• _What to work on_:
An exact transcription of all the records is required, minus the images.

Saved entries
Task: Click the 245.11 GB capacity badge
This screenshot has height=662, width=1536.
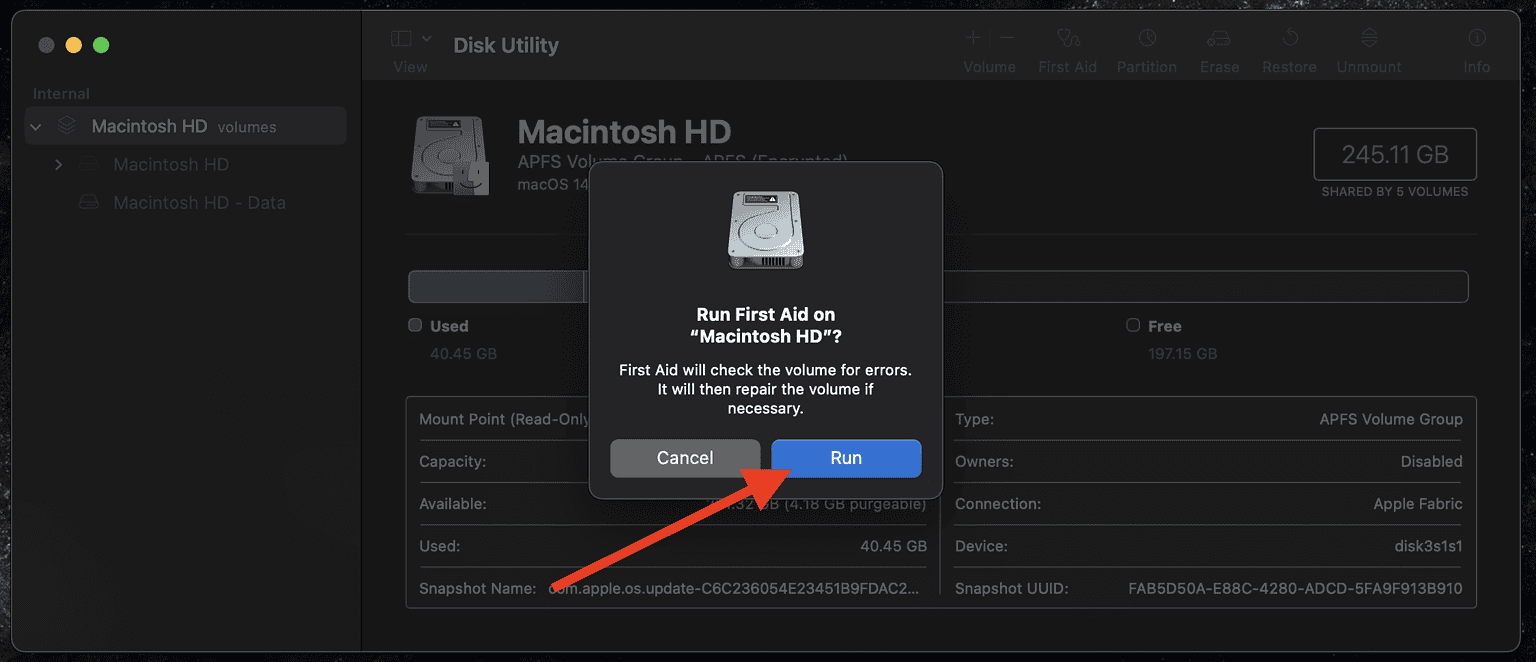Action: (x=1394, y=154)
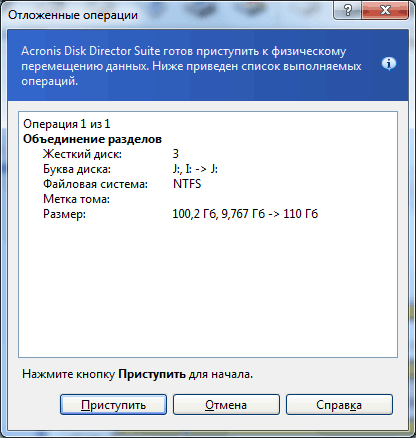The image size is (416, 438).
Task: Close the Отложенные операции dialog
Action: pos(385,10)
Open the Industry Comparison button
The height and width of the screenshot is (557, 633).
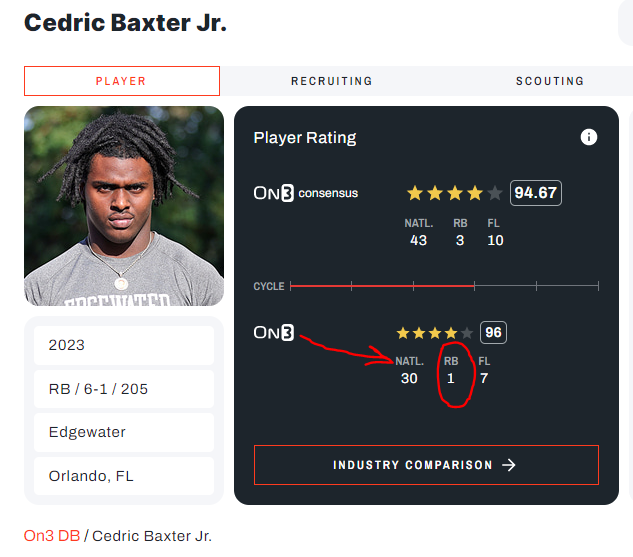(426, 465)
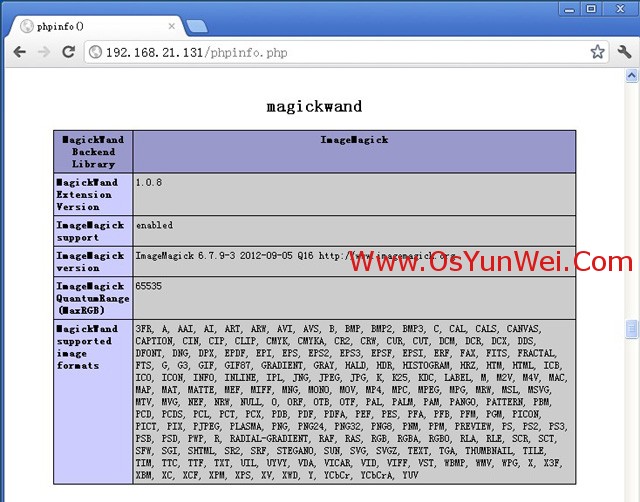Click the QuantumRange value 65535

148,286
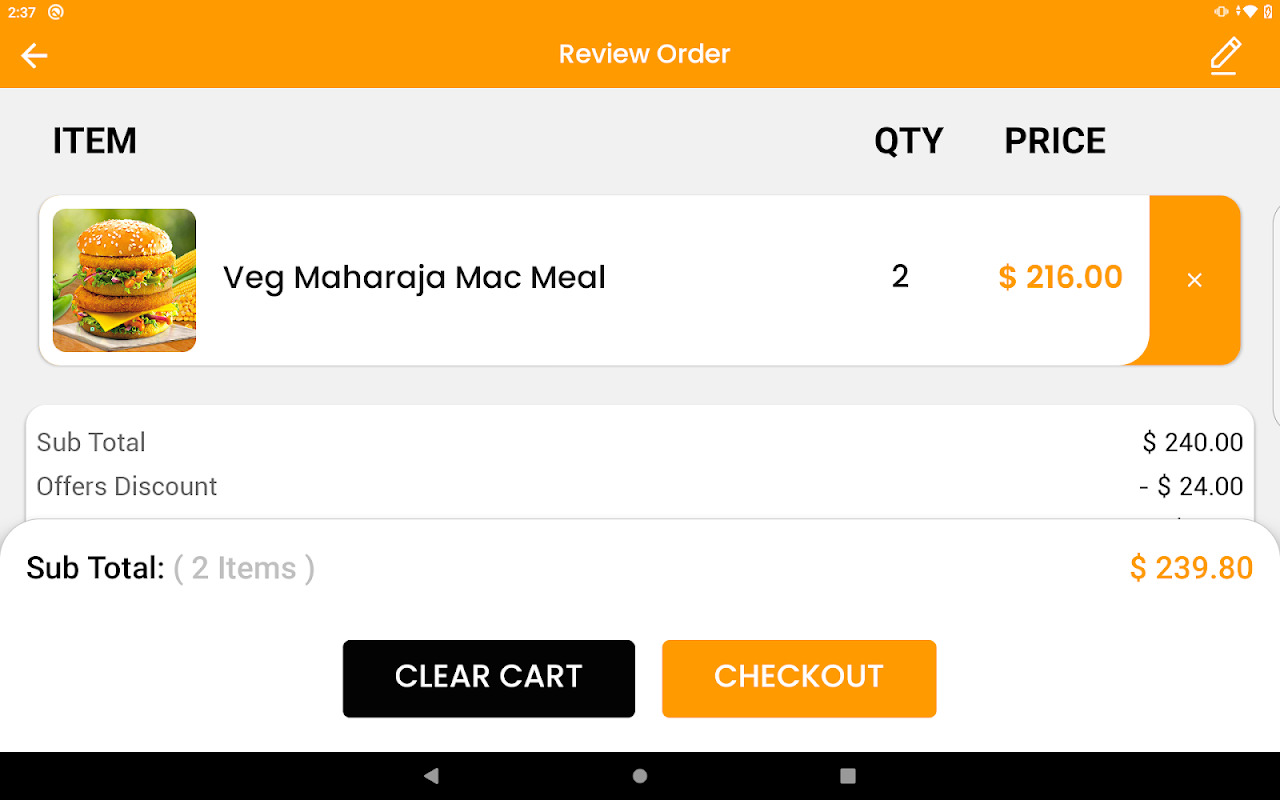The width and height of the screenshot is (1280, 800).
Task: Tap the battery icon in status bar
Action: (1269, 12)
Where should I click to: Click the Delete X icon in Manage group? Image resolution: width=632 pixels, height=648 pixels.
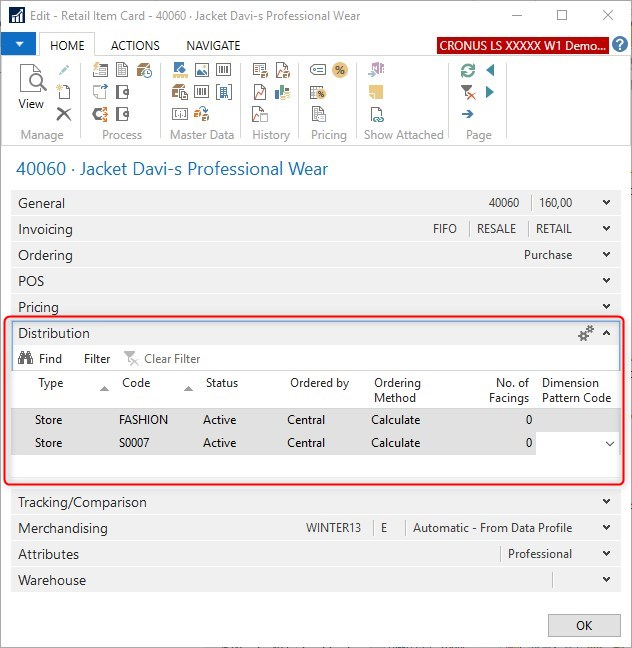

• _Solution_:
Task: Click the 245.11 GB capacity badge
This screenshot has height=662, width=1536.
Action: (x=1394, y=154)
The image size is (416, 438).
Task: Close the Отложенные операции dialog
Action: pos(385,10)
Open the Industry Comparison button
The height and width of the screenshot is (557, 633).
(426, 465)
Click the QuantumRange value 65535

148,286
The width and height of the screenshot is (1280, 800).
Task: Tap the battery icon in status bar
Action: (1269, 12)
Where should I click to: Click the Delete X icon in Manage group? Image resolution: width=632 pixels, height=648 pixels.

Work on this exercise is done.